Please print the entries below exactly, from the line with "Politiques d’accessibilité (135, 1858)" through the line with "[Instagram] (160, 2107)", including both of those lines and leaving out all others.

MATERIAL SUPPLIED:
------------------------

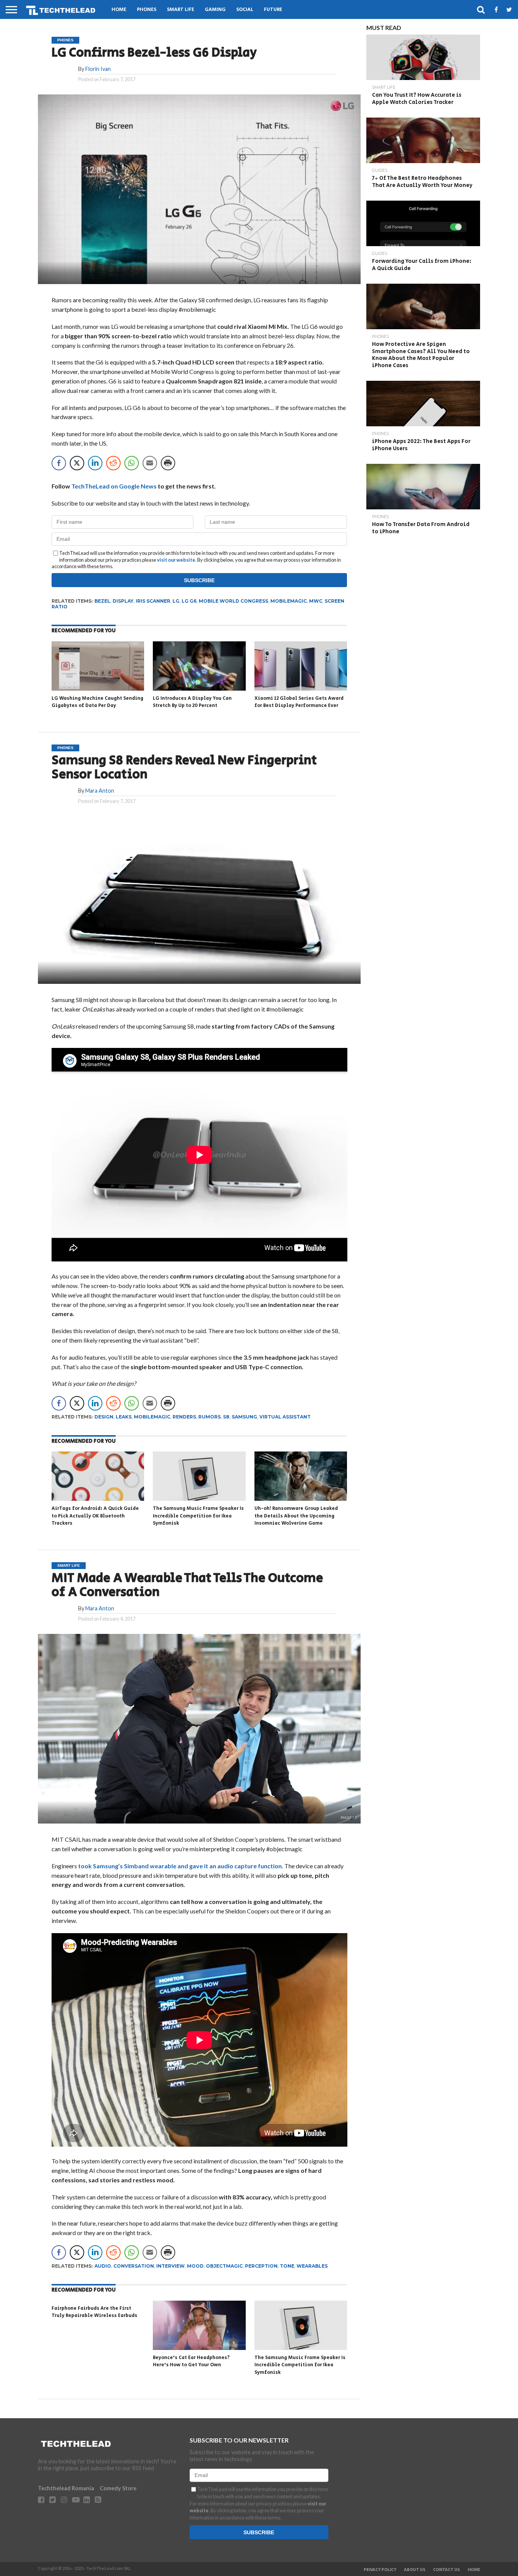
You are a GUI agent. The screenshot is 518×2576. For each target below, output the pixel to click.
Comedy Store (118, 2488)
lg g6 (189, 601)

------------------------

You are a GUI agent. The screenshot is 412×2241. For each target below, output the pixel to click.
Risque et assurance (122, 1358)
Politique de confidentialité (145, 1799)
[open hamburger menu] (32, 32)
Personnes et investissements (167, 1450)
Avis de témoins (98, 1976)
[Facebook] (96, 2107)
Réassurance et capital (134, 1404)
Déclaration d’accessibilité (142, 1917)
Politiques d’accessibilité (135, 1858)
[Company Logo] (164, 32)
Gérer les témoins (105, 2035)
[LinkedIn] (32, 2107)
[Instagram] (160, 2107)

------------------------

YOUR SOLUTION:
Politiques d’accessibilité (135, 1858)
[Company Logo] (164, 32)
Gérer les témoins (105, 2035)
[LinkedIn] (32, 2107)
[Instagram] (160, 2107)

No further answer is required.